Comment on Perfect weapon

<- View Parent
captain_aggravated@sh.itjust.works ⁨6⁩ ⁨months⁩ ago

A short version of the story:

America developed nuclear weapons in WWII, and they made more spherical plutonium “cores” than they ended up needing, so some nuclear physicists ended up using one of the spares for a series of experiments in criticality. Two of said scientists, in two separate experiments, negligently gave themselves fatal doses of radiation via accidental criticality incidents.

One was stacking bricks around the core which would reflect free radicals back at the core to bring it close to, but not quite to the point of criticality. As he was placing the last brick, his instruments told him it was about to go critical, so he started moving the brick away, and then dropped it. The core went critical, there was a blast of heat and brilliant blue light from Cherenkov radiation, and he spent the last couple weeks of his life in a hospital as his body turned to mush.

Another physicist was doing a similar experiment, this time enclosing the core in two metal half-spheres, and adjusting the distance between the half spheres with a flathead screwdriver. He had removed the spacers designed to prevent the shell from closing completely and causing criticality so he could get closer.
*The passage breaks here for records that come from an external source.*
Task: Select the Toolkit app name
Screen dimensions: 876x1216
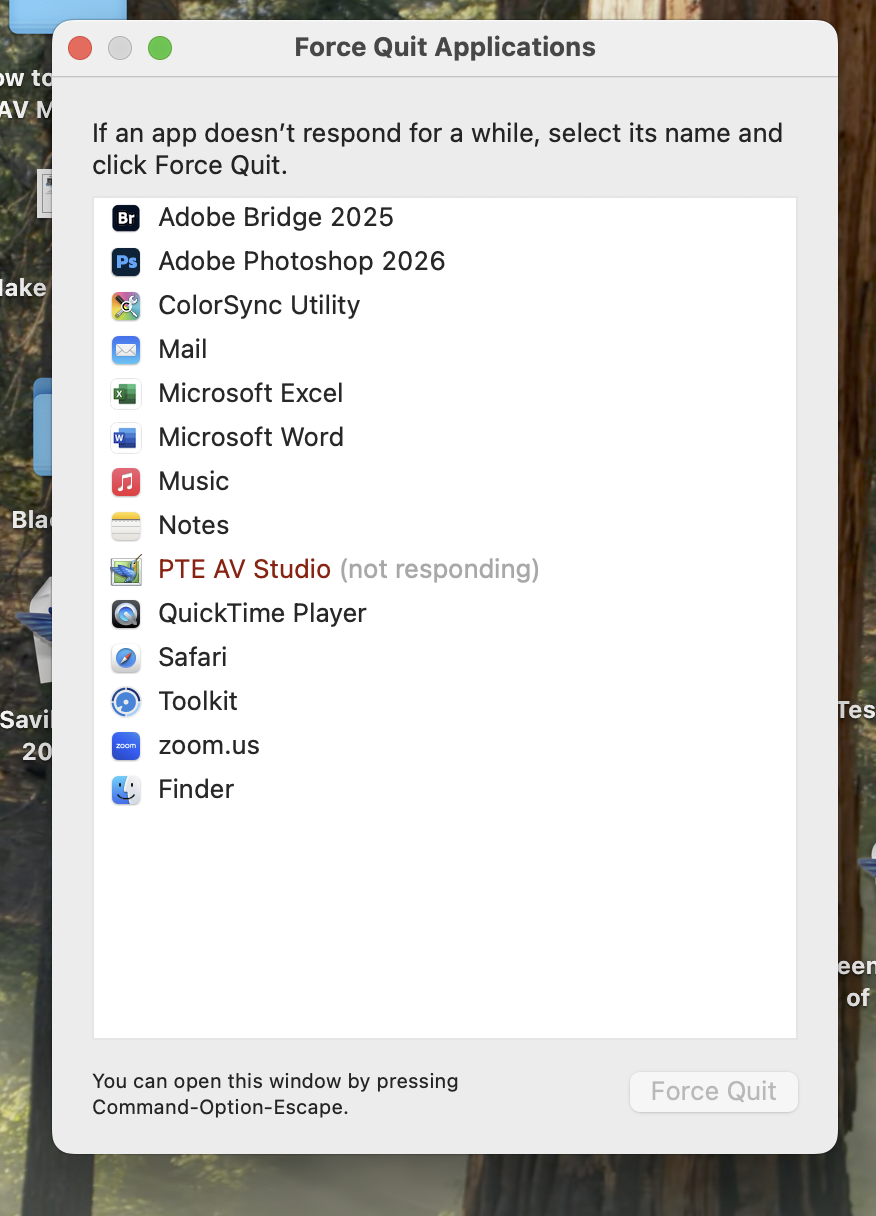Action: (x=198, y=702)
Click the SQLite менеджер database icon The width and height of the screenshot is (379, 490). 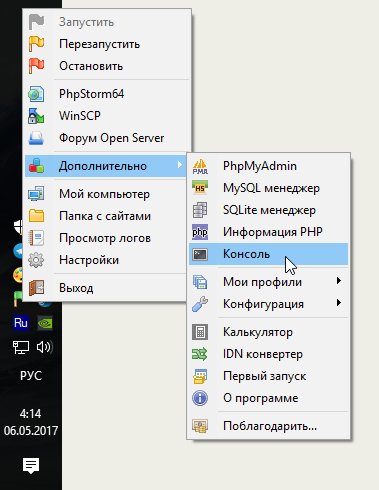[x=200, y=210]
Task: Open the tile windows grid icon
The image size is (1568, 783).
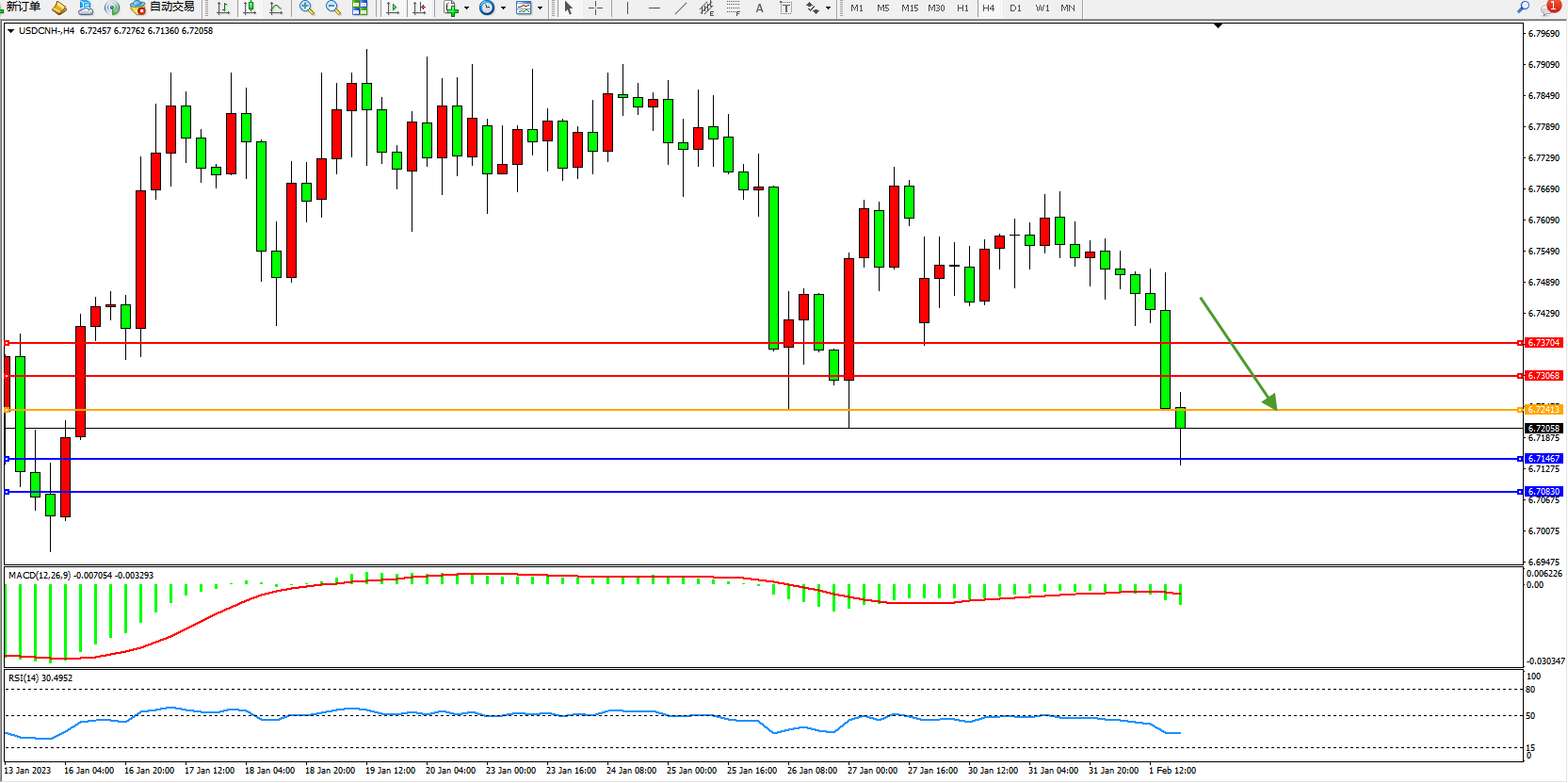Action: pyautogui.click(x=360, y=8)
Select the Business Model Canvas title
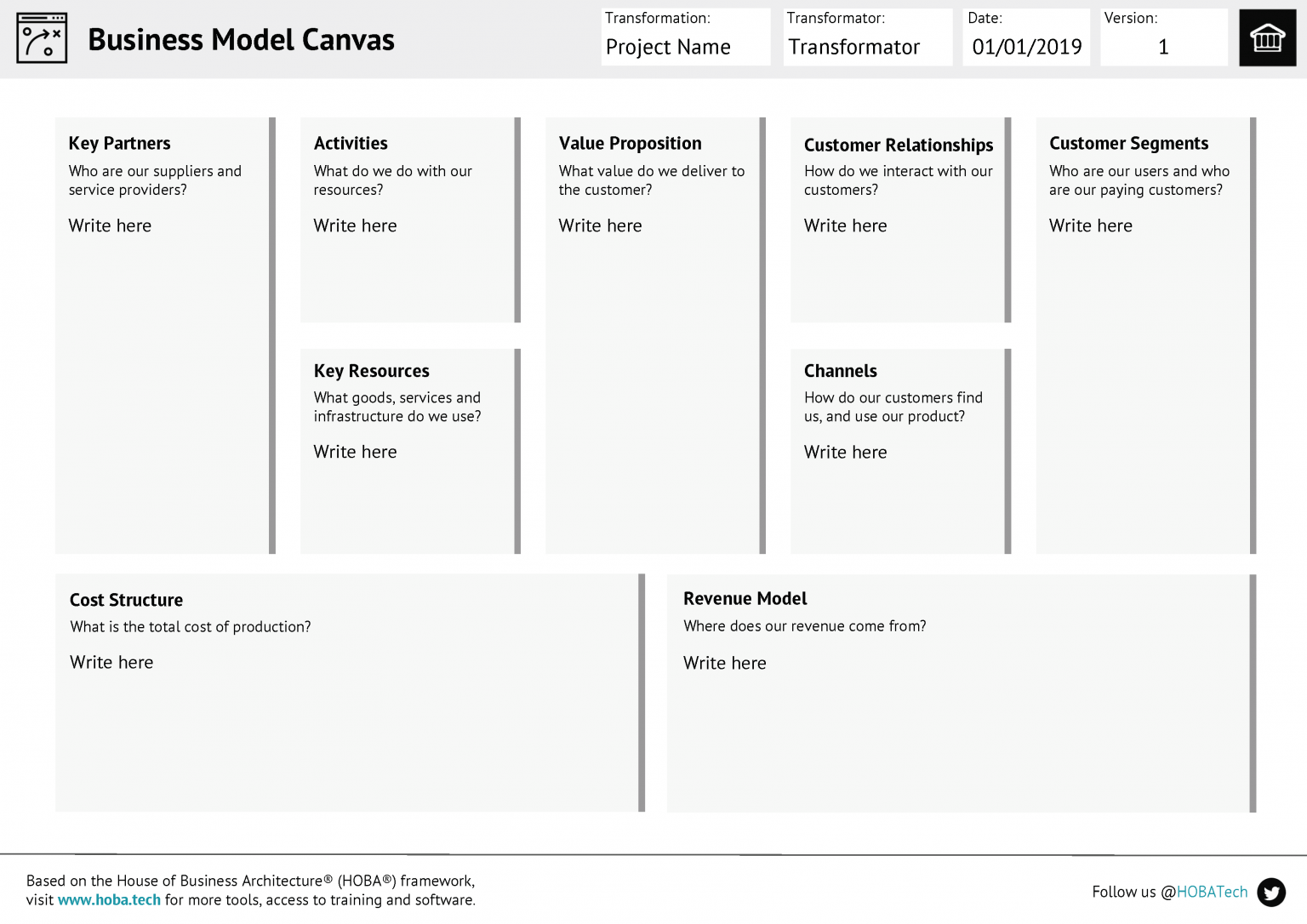 242,39
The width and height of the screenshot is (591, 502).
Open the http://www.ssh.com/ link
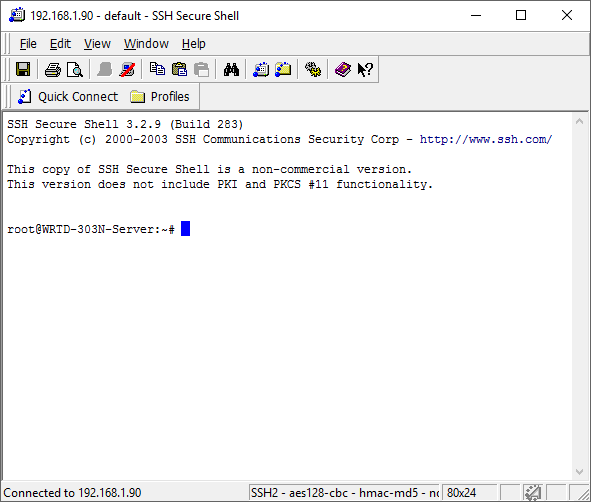tap(486, 139)
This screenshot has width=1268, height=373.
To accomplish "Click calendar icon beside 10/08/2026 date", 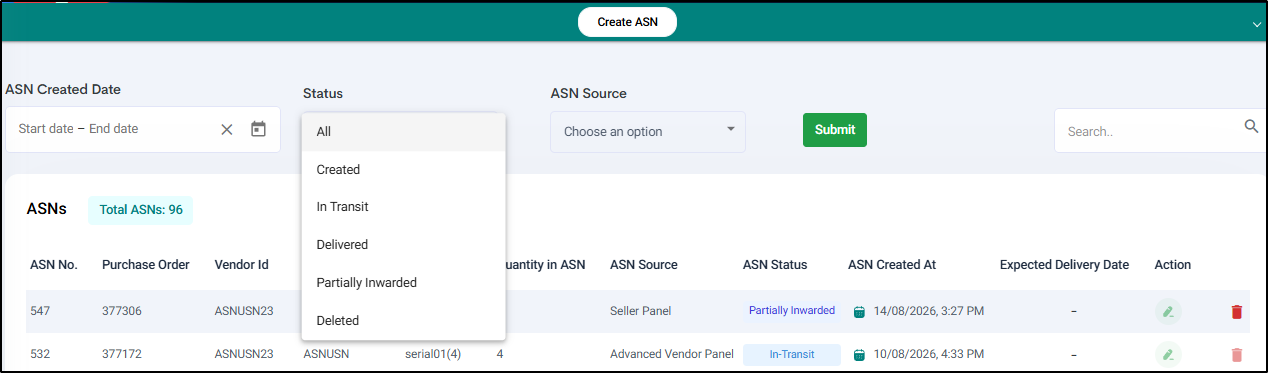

And the screwdriver slipped. Heat, blue light, physicist spends the next couple weeks dying hideously in a hospital.

The plutonium sphere was nicknamed the “demon core” and its fate is…undisclosed. A popular youtuber reported in a popular video on the topic that it was melted down and returned to the US nuclear stockpile where its fate becomes impossible to track, then later reported that someone in that field replied to that along the lines of “Is that what they said happened to it? Hahaha interesting.”

The demon core wrapped in its half-sphere criticality experiment hardware has become internet shorthand for something that is egregiously reckless.